Exxaro’s finance director Riaan Koppeschaar said late last year that under the current trajectory Exxaro expects the transitional and physical risks of climate change on its business to be medium to high in the next 20 to 30 years.
“This will require a response that will ensure a sustainable Exxaro in a carbon-constrained environment. On June 4 2019 the board passed a unanimous resolution to reassess the group’s climate change risks and opportunities in line with the recommendations of the financial stability board’s task team on climate-related financial disclosures (TCFD).

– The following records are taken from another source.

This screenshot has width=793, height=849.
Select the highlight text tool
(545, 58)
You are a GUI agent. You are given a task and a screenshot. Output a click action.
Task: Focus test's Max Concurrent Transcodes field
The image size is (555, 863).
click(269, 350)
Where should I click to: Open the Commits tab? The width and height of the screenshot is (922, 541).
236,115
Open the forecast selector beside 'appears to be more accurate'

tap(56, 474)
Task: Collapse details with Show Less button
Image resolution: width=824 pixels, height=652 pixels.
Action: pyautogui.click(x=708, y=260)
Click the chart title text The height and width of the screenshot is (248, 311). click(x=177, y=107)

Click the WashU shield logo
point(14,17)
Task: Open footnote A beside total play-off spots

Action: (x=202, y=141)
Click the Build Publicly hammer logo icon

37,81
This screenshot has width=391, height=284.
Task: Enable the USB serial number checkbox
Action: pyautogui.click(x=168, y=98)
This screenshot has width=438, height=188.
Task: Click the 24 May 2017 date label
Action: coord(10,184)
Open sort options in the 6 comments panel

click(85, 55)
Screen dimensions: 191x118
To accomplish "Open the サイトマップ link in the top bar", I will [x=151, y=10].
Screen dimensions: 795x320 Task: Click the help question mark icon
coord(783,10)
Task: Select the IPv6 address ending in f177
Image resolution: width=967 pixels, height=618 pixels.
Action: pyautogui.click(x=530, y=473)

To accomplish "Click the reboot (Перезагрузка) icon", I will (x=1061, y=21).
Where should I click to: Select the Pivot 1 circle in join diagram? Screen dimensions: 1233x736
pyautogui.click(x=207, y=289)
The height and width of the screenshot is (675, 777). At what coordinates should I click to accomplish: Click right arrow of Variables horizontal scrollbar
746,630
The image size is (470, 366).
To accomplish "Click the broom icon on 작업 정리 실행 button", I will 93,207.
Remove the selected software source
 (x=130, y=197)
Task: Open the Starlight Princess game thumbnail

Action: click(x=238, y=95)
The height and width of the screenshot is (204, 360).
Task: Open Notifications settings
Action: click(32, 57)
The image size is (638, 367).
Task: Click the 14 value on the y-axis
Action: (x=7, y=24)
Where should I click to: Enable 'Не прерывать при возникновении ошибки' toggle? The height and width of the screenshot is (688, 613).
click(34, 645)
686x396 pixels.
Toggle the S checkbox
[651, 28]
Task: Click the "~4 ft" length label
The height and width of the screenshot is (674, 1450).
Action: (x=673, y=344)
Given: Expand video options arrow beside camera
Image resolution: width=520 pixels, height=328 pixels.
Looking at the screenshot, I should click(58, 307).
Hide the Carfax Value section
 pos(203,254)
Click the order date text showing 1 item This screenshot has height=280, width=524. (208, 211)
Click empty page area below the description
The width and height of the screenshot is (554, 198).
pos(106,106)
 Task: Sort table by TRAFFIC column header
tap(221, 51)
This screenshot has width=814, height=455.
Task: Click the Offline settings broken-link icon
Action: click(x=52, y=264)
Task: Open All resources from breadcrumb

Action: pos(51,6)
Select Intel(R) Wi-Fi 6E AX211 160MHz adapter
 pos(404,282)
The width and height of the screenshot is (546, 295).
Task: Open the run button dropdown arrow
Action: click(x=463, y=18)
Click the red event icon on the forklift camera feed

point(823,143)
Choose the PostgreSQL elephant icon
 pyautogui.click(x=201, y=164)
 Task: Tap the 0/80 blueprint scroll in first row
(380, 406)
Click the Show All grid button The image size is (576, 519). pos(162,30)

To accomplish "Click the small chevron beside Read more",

“An internal multifunctional task team is currently developing the strategy using the TCFD recommendations,” Koppeschaar said.
Mthenjane said that recent shareholder roadshows received feedback on how and where they can improve on ESG disclosure.
“We are aiming to improve our disclosure in future integrated report publications.”
In a letter to investors in January, BlackRock chief executive Larry Fink said they will demand greater disclosure from firms on their carbon emissions and climate risks, as well as increase BlackRock’s sustainable assets from $90-billion to $1-trillion within a decade, The Economist reported.
Its announcement can be seen as a seminal day for coal, but critics note the decision as yet only applies to active funds, those managed through ongoing buying and selling, and not passive funds, where the investment simply tracks an index. Its active funds reportedly comprise 27% of the total.
The 25% revenue cut-off means major players such as Glencore are probably exempt.
“Glencore, the world’s largest exporter of seaborne thermal coal, has 25% of its industrial revenue coming from coal, and another 6% of trading revenue, according to Bank of America, meaning it will probably be below BlackRock’s 25% benchmark,” Marketwatch reported.
Critics have also said the decision only applies to thermal coal and excludes other fossil fuel investments, namely oil and gas.